(CNN) -- Crews in Taiwan have found body parts as the search unfolds for victims of rock slides unleashed by Typhoon Megi last week, official media said.
Four sets of body parts have been found, with DNA testing to be done, Taiwan's official Central News Agency said.
Nineteen tourists from southern China, a Chinese tour group leader and a Taiwanese bus driver went missing Thursday along the Suhua Highway, in northeast Taiwan. Sections of the scenic highway, which is perched along a cliff on the island's eastern coast, gave way.

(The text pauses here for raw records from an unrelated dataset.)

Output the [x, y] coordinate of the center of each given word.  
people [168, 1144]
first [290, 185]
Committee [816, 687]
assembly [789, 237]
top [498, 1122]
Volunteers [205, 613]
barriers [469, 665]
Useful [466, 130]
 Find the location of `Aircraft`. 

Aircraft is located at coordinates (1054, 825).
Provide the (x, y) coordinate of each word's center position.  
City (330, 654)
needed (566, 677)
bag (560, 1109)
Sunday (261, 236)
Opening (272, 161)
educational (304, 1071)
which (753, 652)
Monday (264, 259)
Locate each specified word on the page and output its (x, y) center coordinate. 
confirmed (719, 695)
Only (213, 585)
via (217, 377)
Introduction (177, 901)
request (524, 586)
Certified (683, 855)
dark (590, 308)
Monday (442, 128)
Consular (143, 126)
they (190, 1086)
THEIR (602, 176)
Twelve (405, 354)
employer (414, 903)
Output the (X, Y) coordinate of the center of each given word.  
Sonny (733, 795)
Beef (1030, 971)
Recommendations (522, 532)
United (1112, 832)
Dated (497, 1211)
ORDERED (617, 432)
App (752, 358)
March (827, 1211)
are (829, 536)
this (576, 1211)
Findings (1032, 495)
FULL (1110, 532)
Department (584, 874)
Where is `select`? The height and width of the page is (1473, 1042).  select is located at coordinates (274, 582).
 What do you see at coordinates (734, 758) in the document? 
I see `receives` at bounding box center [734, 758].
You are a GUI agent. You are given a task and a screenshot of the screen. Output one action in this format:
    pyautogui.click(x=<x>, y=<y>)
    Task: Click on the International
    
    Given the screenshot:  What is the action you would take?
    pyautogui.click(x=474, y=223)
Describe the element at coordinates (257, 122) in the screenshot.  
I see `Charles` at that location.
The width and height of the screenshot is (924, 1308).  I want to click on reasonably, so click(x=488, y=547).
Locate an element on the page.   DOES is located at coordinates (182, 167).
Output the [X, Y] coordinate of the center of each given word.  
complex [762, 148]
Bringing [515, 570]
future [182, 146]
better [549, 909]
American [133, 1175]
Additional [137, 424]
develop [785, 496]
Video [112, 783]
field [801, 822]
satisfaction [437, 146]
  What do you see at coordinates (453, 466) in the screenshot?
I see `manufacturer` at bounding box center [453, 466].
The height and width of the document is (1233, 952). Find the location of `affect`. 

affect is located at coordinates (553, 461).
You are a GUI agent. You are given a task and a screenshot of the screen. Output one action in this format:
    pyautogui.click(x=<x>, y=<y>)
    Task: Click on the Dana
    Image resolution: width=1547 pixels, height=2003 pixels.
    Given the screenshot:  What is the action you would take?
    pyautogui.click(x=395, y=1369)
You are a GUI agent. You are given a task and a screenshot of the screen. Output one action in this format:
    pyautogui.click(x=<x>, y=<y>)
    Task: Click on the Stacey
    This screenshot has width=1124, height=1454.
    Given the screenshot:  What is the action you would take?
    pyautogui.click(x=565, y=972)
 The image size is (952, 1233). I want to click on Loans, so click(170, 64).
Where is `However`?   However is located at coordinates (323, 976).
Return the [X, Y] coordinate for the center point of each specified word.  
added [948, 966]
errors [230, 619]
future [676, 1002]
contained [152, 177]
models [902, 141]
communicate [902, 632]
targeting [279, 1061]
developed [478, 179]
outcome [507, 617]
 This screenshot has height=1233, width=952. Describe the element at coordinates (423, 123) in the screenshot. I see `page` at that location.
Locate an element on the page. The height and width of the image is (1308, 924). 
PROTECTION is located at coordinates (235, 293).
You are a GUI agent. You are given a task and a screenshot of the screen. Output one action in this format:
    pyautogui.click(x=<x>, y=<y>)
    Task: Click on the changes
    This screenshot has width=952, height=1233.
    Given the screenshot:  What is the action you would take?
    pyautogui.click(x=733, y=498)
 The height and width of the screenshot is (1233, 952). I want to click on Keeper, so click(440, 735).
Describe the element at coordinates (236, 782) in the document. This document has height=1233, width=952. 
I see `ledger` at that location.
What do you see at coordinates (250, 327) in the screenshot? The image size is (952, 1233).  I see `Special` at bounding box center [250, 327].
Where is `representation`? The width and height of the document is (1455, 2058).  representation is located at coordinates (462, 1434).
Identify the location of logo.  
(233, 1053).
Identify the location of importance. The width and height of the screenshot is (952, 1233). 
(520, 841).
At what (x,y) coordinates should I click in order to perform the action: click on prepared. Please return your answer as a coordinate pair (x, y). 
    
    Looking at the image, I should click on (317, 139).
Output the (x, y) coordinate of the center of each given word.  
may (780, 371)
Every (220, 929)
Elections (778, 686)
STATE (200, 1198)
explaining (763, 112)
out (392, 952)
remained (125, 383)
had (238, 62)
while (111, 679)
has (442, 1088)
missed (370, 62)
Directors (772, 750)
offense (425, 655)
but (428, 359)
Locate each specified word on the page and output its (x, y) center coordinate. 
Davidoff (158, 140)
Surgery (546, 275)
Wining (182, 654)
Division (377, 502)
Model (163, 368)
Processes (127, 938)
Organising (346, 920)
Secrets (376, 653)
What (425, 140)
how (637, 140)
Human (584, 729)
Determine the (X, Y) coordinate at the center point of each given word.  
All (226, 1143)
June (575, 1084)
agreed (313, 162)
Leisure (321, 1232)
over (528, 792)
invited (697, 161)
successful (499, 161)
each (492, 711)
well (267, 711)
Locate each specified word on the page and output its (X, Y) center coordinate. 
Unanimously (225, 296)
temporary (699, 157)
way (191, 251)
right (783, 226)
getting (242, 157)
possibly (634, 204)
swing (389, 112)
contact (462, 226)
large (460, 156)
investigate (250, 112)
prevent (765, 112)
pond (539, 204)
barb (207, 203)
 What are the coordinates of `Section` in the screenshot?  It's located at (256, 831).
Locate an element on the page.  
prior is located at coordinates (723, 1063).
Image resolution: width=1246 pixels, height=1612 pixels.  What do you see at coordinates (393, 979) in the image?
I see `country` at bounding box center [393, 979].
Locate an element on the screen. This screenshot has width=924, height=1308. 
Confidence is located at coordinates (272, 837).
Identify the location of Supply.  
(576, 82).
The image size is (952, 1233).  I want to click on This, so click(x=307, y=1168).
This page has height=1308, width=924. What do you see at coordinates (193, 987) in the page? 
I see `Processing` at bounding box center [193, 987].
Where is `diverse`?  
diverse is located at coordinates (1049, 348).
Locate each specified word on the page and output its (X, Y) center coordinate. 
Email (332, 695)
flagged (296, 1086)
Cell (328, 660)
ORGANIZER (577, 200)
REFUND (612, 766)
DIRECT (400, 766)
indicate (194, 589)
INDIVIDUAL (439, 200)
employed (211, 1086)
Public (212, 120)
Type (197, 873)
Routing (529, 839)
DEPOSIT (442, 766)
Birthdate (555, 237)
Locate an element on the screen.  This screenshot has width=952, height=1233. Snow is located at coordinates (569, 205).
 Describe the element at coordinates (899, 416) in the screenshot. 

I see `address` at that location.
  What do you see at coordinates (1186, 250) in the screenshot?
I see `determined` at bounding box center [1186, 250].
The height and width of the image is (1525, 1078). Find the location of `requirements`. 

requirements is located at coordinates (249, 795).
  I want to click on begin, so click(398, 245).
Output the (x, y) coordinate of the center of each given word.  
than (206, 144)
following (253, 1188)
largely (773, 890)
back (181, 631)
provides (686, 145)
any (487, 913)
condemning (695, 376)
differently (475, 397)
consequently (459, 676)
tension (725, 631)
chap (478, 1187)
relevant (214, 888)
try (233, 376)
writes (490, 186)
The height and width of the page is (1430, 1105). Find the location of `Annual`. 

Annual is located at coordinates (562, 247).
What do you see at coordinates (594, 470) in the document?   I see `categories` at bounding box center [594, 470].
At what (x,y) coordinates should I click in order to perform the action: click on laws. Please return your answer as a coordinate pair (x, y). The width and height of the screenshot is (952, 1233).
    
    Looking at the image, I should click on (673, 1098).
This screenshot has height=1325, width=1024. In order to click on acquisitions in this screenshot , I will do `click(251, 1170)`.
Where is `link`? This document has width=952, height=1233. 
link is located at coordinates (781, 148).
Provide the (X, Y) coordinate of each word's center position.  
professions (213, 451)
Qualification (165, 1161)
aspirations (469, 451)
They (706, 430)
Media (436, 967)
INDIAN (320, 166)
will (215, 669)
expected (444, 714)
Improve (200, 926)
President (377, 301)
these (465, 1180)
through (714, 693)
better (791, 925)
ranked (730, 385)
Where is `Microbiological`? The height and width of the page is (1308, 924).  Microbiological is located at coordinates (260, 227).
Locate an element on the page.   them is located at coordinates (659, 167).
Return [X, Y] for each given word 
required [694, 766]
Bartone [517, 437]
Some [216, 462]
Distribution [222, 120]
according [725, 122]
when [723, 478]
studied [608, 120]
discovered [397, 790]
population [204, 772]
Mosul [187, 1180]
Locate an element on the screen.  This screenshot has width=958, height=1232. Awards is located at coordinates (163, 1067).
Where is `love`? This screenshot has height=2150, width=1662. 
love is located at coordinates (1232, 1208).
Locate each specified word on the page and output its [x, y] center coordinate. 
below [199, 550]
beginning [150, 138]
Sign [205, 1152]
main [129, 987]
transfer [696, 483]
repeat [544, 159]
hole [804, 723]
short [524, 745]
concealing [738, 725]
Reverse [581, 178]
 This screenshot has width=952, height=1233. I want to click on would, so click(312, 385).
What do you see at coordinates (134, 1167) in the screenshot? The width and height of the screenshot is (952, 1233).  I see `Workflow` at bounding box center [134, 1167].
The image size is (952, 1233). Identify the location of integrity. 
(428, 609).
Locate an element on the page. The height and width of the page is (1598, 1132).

Three dozen family members of the missing Chinese tourists arrived in Taiwan on Monday night. They were to visit the site of the rock slides on Tuesday, China's state media said.
Megi killed at least 13 people and injured nearly 100 others in Taiwan last week. It struck the Philippines earlier in the week, affecting an estimated 258,844 people and leaving thousands homeless.
Typhoon Megi made landfall in China's southeastern province of Fujian on Saturday, affecting nearly 650,000 people and destroying 500 houses, China's Xinhua news agency said. About 270,000 people had evacuated.
Damage in Fujian from the strongest typhoon of the year was estimated at 1.59 billion yuan ($238 million).
No deaths or significant injuries were reported, thanks to rigorous typhoon precautions in Fujian, Guangdong and Zhejiang provinces, the state-run China Daily said.